The village, which was the capital of the old Kingdom of Sobrarbe, and was later incorporated into the Kingdom of Aragon in the 11th century, constitutes a magnificent example of medieval urban development.
The historic quarter of the village of Ainsa, declared a Historic-Artistic site, is formed by a group of houses that are packed together in the most harmonious and uniform of ways, among which the slender tower of the collegiate church stands out, as well as the enormous premises of the castle, almost as big as the rest of the town. The walls that surrounded the town centuries ago remain almost intact today, the town itself being filled with monuments that bring us back to the Middle Ages.

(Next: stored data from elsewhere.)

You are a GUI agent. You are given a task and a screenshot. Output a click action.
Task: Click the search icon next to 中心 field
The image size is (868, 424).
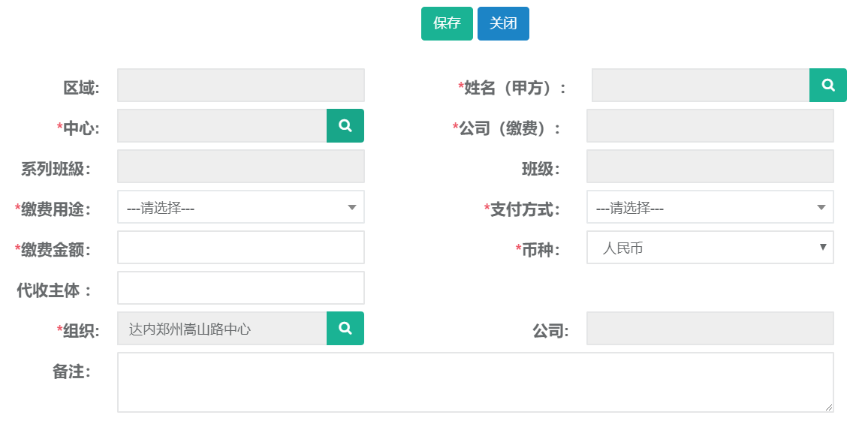[x=345, y=125]
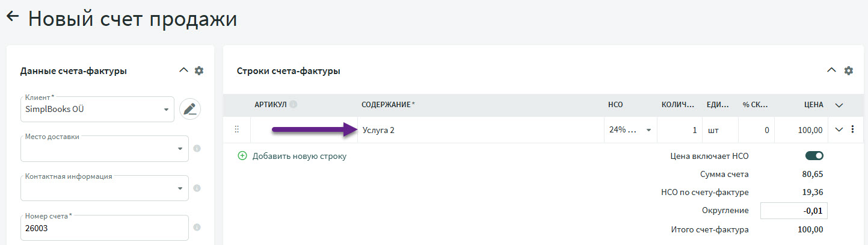Click the Округление rounding input field
This screenshot has height=245, width=868.
[794, 211]
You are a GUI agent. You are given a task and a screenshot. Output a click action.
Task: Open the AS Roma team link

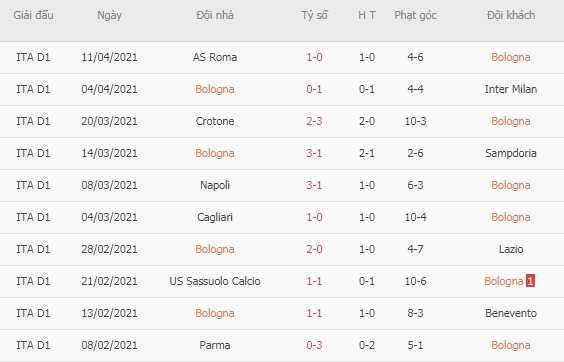click(x=215, y=57)
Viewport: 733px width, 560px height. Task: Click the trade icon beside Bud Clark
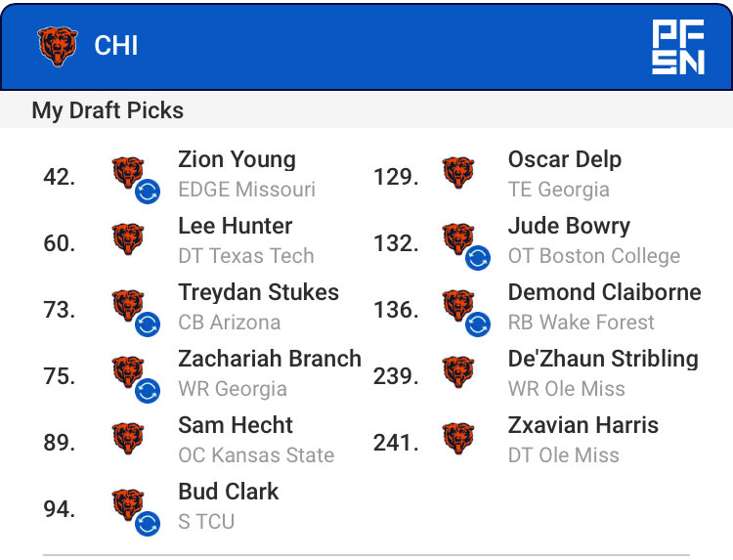click(x=148, y=523)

Adjacent to the square, with porches lining it on both sides, we have the Romanesque church of Santa Maria, from the first half of the 11th century. There, we can admire its main front, and interesting crypt, and the tower, which dominates the whole town. The cloister was built some time later, during the 13th century.
To the north-east of the city centre we find the citadel. Its origins date back to a pentagonal tower from the 11th century, which was incorporated into the defensive system, in the face of the danger posed by the Muslims. Towards the end of the 16th century, this fortress was renewed by the construction of the present citadel, as part of the defensive system at the French border.
To commemorate the Reconquest of this village, a street play with the theme of Moors and Christians is staged, called “La Morisma”.